Надрез. Надрез. Надрез. Надрез. Надрез.
— Не надо, — прошу я, кладя ножницы на марлевую подушечку.
— Я… Я думала, что мы…
Я вытягиваю стежки с каждой стороны пинцетом, кладя каждую половинку на стол. Маленькая кучка растёт, когда я дёргаю за десятый узелок, испытывая облегчение, когда он легко выскальзывает из крошечного отверстия иглы. Я тянусь к лейкопластырю и отрываю три маленьких кусочка, которые размещаю поверх заживающего пореза.
— Что? — спрашиваю я, переходя к следующему шву и протирая его перед тем как разрезать.
— Я думала, что нравлюсь тебе.
Я сглатываю, делаю глубокий вдох и снова беру ножницы.
— Нравишься.
— Но не… так, — говорит она.
Я не совсем уверен, что она имеет в виду, но предполагаю, что она говорит о привлекательности, и она понятия не имеет, насколько сильно ошибается.
Надрез. Надрез. Надрез.
— Дело не в том, что ты мне нравишься. Было бы невозможно, чтобы ты не нравилась, — честно говорю я, обнаружив, что мне гораздо легче говорить об этом, когда я концентрируюсь на чём-то другом, кроме её глаз. Я тянусь за пинцетом. — Но мы очень разные.
— Каким образом?
— Ну, во-первых, моя жизнь здесь. А твоя — в Калифорнии.
— Жизнь может измениться, — говорит она.
— Не так сильно. Моя жизнь устроена. Я не собираюсь её менять.

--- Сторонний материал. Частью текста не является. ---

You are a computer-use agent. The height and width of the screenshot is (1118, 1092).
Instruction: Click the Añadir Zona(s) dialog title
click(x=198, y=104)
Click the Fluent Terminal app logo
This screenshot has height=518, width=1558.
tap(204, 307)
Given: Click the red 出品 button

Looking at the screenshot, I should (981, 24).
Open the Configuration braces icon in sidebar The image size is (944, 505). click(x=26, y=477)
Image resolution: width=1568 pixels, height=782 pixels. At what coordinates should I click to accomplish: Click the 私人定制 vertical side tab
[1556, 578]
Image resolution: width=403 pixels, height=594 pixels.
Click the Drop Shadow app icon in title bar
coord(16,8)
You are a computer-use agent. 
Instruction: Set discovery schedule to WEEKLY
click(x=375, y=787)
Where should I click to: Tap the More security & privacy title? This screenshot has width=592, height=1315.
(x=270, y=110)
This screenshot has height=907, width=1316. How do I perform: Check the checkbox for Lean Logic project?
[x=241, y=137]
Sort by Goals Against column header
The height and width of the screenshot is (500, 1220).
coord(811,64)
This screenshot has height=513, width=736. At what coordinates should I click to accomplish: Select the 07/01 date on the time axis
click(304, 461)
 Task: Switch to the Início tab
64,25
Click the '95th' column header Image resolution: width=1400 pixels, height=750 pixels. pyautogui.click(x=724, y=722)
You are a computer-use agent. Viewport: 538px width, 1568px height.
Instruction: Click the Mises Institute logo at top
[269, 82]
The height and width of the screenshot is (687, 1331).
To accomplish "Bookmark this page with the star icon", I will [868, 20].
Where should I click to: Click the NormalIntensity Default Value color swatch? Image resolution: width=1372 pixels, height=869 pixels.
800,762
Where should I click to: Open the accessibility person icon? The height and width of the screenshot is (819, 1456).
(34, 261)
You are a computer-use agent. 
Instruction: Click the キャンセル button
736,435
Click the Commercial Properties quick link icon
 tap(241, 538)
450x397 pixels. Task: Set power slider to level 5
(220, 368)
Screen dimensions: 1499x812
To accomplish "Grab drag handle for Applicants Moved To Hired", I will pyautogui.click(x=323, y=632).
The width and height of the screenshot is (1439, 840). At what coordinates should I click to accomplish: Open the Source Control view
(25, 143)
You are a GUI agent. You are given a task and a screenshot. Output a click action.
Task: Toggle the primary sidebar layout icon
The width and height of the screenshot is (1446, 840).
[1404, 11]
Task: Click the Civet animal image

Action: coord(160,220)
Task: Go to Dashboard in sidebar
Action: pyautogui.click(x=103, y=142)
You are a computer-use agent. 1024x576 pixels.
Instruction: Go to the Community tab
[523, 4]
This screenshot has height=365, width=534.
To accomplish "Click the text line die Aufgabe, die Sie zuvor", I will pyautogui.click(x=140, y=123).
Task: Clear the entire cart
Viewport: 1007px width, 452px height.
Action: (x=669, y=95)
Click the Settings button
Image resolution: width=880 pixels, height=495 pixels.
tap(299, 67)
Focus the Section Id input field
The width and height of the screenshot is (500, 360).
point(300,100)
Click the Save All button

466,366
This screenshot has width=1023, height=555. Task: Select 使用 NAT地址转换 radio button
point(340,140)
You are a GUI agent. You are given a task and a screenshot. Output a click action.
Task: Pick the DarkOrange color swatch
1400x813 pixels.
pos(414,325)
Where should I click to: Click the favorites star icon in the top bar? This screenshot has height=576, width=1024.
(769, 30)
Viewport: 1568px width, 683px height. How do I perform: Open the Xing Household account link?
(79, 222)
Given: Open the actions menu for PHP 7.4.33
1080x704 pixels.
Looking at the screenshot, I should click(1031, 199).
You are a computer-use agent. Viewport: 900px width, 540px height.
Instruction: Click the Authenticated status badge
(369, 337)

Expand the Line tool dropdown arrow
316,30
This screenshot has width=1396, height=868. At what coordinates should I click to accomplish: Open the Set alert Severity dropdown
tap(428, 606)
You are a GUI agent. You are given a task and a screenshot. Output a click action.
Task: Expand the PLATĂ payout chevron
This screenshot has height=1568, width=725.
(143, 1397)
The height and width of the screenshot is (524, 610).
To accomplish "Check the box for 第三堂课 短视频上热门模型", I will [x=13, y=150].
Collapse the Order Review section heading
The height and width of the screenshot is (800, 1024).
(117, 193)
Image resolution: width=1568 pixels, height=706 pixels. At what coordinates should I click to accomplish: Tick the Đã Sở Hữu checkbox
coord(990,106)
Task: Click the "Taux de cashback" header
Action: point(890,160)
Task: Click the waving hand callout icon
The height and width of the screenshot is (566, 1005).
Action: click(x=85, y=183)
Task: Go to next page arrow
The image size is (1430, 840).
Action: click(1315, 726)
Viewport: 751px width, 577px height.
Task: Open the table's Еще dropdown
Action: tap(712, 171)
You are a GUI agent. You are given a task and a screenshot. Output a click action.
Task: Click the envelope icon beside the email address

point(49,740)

Вторая половина третьего шва не хочет выходить, и когда я надавливаю на него, он немного кровоточит. Я беру чистый марлевый тампон и прижимаю его к ярко-красной капле крови.
— Подержи его.
Она придерживает футболку одной рукой и не видит, что я делаю, поэтому я протягиваю руку к её пальцам и направляю их к марле, осторожно надавливая на них. Мои пальцы на мгновение задерживаются на её, прежде чем я отстраняюсь.
Я могу позаботиться о ещё одном шве под этим углом и приступаю к работе. Это тот, который воспалился на прошлой неделе, но сейчас он выглядит хорошо. Он хорошо заживает.
Надрез. Надрез. Надрез. Надрез. Надрез. Надрез. Надрез.
— Значит, я тебе нравлюсь, — говорит она, её голос звучит менее расстроено, чем раньше.
— Конечно, — тихо отвечаю я.
— И мы застряли здесь вместе ещё на две недели.
— Мм-хм, — бормочу я, вытягивая ещё один стежок, радуясь, что он выскальзывает без кровоизлияния. Я освобождаю пинцет и добавляю крошечный узелок в кучку.
— Что, если…?
— Это третий, — говорю я, перебивая её. — Можешь немного повернуться на сиденье? Сесть ко мне спиной?
Она следует моим инструкциям, предоставляя мне спину, что, как я полагаю, придаёт ей смелости, заявить:
— Четырнадцать дней.
— Что?
— У нас есть четырнадцать дней вместе.
Моё сердце грохочет, и я сосредотачиваюсь на том, чтобы унять дрожь в руках.
— Сегодня 6 июля, — произносит она тихим и нервным голосом. — Я уеду 20 июля несмотря ни на что. Я ни о чём тебя не попрошу, Кэсс. Я не буду пытаться изменить твою жизнь. Я не буду пытаться остаться. Я не буду просить тебя уехать. Я никогда не вернусь, если ты этого хочешь. Я обещаю. Я просто…
Надрез. Надрез. Надрез.
Я сглатываю, не смея произнести ни слова, отчаянно желая услышать остальное из того, что она хочет сказать, но боясь, что это будет слишком чудесно, чтобы отказаться, даже если я должен.
— И, эм, если чувства беспокоят тебя, мы можем исключить их из уравнения. Никаких, гм, никаких чувств. Никаких заявлений. Мы нравимся друг другу. Для меня этого достаточно, — говорит она тихо, её голос одновременно звучит храбро и грустно, когда она заканчивает.
Я беру пинцет, и она воспринимает моё молчание как разрешение продолжить.
— Но в течение следующих двух недель мы могли бы… гм… наслаждаться друг другом. Всем друг в друге.
Надрез. Надрез. Надрез… Надрез.
Я не осознаю, что задерживаю дыхание, пока не выдыхаю. Моё горячее дыхание проносится по её обнажённой коже. Крошечные светлые волоски на её бедре встают дыбом, и я мгновение смотрю на них, моргая от растущего понимания.